Is my reasoning valid or, at least, is it on the right track? Any advice on solving this problem will be greatly appreciated.

• You're missing a nuance. The midline being parallel to (and half the length of) the base doesn't give you the median property immediately. However, it does give you some similar triangles to play with, and a straightforward proportionality argument can get you where you need to go. (Another approach: Consider two of the midlines and the quadrilateral they make the corresponding halves of the triangle's sides.)
– Blue
Commented Sep 17, 2017 at 3:39
• "′C′A′ is parallel to the base AC and half the length of it" does not immediately imply "the median B′B would pass through the midpoint of C′A′, including the midpoint of AC". More work need to be shown to convince others that the median of A'B'C' is part of that of ABC.
– Mick
Commented Sep 17, 2017 at 3:41
• @Blue I am seeing the formation of parallelograms in the process. $C'B'A'C$ forms a parallelogram with $C'B' \parallel A'C$ and $C'A' \parallel B'C$. Am I looking at it through the perception that you're telling for me to look at it as? Commented Sep 17, 2017 at 3:45
• @geo_freak: Yes, parallelograms are what I was suggesting. In the one you mentioned, think about what you want to prove: The median from $C$ in $\triangle ABC$ is also a median of $\triangle A^\prime B^\prime C$; that is, that $CC^\prime$ and $A^\prime B^\prime$ have a certain special relation. (BTW: I didn't mean to distract you with the parallelogram stuff. It's actually worthwhile for you to try to fill the gap in your original argument.)
– Blue
Commented Sep 17, 2017 at 4:09
• @Blue I was trying to fill the gaps with my original argument, however, I still am unsure about what to do with the similar triangles. How can I use the similar triangles to prove my point? Any hint will be appreciated. Commented Sep 17, 2017 at 4:55

Let $A(a)$, $B(b)$ and $C(c)$ in the Gauss's plane.

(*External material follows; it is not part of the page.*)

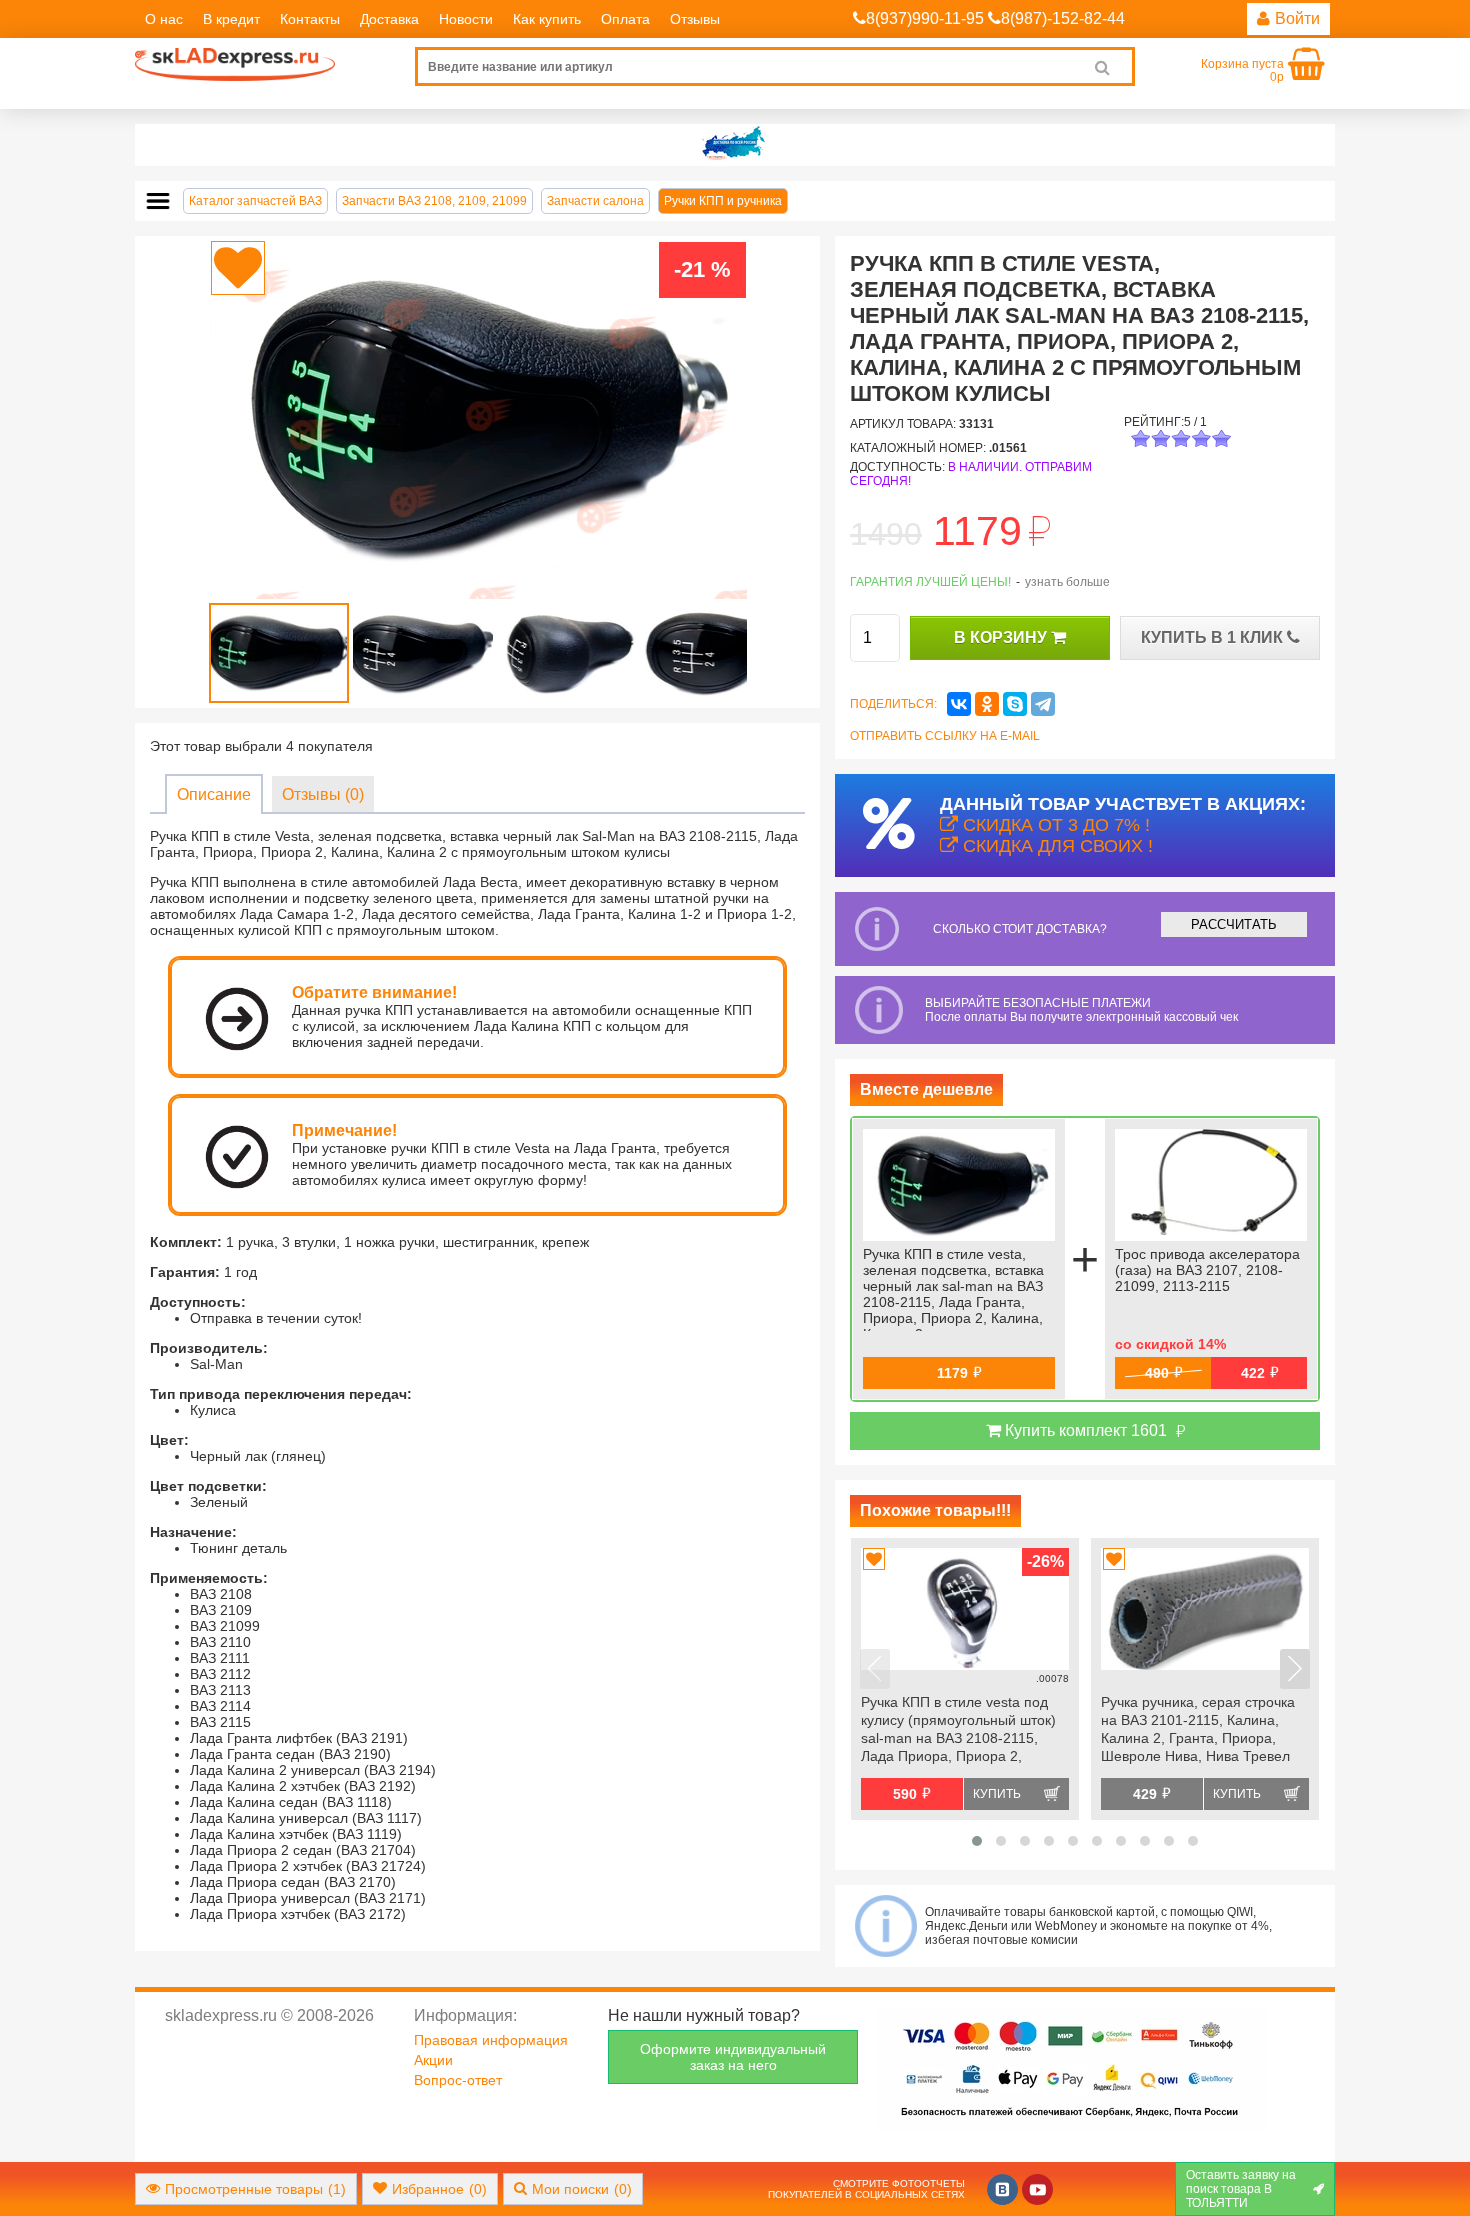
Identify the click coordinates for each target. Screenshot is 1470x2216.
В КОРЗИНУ (1002, 637)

Thus, $M\left(\frac{a+b+c}{3}\right)$ is a centroid of $\Delta ABC$ or $$M\left(\frac{\frac{b+c}{2}+\frac{a+c}{2}+\frac{a+b}{2}}{3}\right),$$ which is a centroid of $\Delta A'B'C'$.

Done!

• What is "Gauss's plain" (I suppose you mean "plane")? Commented Sep 17, 2017 at 6:24
• @Wojowu Thank you! I fixed. Commented Sep 17, 2017 at 6:26
• So what is Gauss's plane? Commented Sep 17, 2017 at 6:27
• @Wojowu See here: en.wikipedia.org/wiki/Complex_plane Commented Sep 17, 2017 at 6:28
• Thanks, I never knew the complex plane is called so (the Wikipedia article doesn't seem to indicate that, unless I'm missing it). Commented Sep 17, 2017 at 6:30

Observe a homothety with center at the centroid $T$ of the triangle $ABC$ and $k=-{1\over 2}$. This homothety takes $A$ to $A'$ and so on. Thus it takes centroid $T$ to the centroid $T'$ of $A'B'C'$ (beacuse a homothety is a similarity transformation). But the center of homothethy is fixed point for a homothety, so $T'=T$.